Appendix A: An Illustration of Sample Size Calculations

In general, the value of the complication rate under the alternative hypothesis is derived using a combination of quantitative and qualitative reasoning. The precise methods used are context dependent and thus not discussed in detail here. In the present example, a cost-effectiveness analysis might suggest that complication rates of 6 percent and above would call into question the efficacy of CE. Given these inputs, it can be shown that the effect size is 0.21, and the sample size required for 80-percent power is approximately 370.

Design 2: Continuing to follow patients at high risk of stroke, now suppose that the goal of the registry is to compare complication rates across hospitals. For simplicity, we continue to assume that patients are sufficiently similar to the comparator patients that no explicit adjustment for case mix is required.

Design 2 is a simple form of benchmarking application. For example, the CE complication rates for each hospital might be reported to a regulatory agency and/or the general public, on the presumption that statistically significant differences between complication rates can be used to identify hospitals with differences in quality of care.
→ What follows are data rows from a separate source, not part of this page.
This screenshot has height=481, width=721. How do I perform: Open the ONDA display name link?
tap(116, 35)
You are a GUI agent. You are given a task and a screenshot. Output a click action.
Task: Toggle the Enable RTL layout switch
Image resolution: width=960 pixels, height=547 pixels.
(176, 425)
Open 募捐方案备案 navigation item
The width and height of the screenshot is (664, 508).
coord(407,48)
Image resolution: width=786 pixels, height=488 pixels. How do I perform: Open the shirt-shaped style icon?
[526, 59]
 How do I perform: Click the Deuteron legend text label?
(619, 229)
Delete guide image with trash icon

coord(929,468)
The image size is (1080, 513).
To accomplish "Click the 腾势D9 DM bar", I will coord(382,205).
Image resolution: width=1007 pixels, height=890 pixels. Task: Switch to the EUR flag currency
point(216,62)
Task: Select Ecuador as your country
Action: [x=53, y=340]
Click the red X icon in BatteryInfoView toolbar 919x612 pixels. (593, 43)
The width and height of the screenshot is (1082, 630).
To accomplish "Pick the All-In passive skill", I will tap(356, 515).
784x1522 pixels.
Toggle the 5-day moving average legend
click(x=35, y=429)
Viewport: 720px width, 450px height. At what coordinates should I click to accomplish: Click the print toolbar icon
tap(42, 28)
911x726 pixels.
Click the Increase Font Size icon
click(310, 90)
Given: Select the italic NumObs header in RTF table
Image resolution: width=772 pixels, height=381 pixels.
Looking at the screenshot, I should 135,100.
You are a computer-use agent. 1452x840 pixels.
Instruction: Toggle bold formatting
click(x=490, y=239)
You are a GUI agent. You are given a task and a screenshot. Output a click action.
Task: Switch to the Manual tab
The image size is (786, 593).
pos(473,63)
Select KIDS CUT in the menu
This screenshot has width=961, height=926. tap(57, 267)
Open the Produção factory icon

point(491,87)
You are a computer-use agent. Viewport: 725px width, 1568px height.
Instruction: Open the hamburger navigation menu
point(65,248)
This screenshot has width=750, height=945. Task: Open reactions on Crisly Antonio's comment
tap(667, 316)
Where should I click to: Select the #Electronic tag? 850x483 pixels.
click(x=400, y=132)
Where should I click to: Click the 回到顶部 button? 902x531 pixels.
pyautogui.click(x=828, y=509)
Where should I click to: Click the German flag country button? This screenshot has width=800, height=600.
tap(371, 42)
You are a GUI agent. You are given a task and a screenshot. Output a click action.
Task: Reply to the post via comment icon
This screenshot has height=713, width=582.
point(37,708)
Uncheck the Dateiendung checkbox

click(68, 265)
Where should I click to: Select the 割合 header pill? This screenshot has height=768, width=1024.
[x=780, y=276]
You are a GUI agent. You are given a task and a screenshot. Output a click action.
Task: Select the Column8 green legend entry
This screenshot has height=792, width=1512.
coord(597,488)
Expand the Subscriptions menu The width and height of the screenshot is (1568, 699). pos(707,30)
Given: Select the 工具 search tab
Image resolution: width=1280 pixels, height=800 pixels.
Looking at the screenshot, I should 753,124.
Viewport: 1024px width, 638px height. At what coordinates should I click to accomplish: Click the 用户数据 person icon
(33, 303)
The particular danger in this design is that the complication rate for any particular hospital might be estimated with relatively little precision, thus generating results that have more noise than signal. Another danger, discussed later, is that case-mix adjustment is required and not performed, or performed, but not adequately.

We assume that the benchmarking will focus on comparing specific hospitals—i.e., in the underlying statistical model, hospital will represent a fixed rather than random effect. The null hypothesis is that the complication rates for all the hospitals are identical, and the alternative hypothesis is that the complication rates follow some pattern other than being identical. In this design, specifying the alternative hypothesis of interest is a potentially formidable task. One way to formulate this hypothesis is to focus on outlier hospitals. For example, suppose that there are 10 hospitals in the registry, the overall complication rate among 9 of these is expected to be 3 percent, and the complication rate at the tenth hospital is 10 percent. This information, along with expected number of cases in each hospital, is sufficient to calculate an effect size and thus perform the sample size calculation.

When comparing complication rates among specific hospitals, some adjustment may be made for multiple comparisons—that is, in any group of hospitals, there will always be a hospital with the highest complication rate, and focusing on differences between the outcomes of this particular hospital versus outcomes of the others will overstate the level of statistical significance. The initial statistical test used to assess the homogeneity of complication rates across all the hospitals in the registry implicitly takes this multiple-comparison problem into account. Subsequent tests, in particular those tests that compare apparent outlier hospitals with others, should include an explicit adjustment for multiple comparisons, and the sample size calculations should reflect the fact that an adjusted comparison is being made.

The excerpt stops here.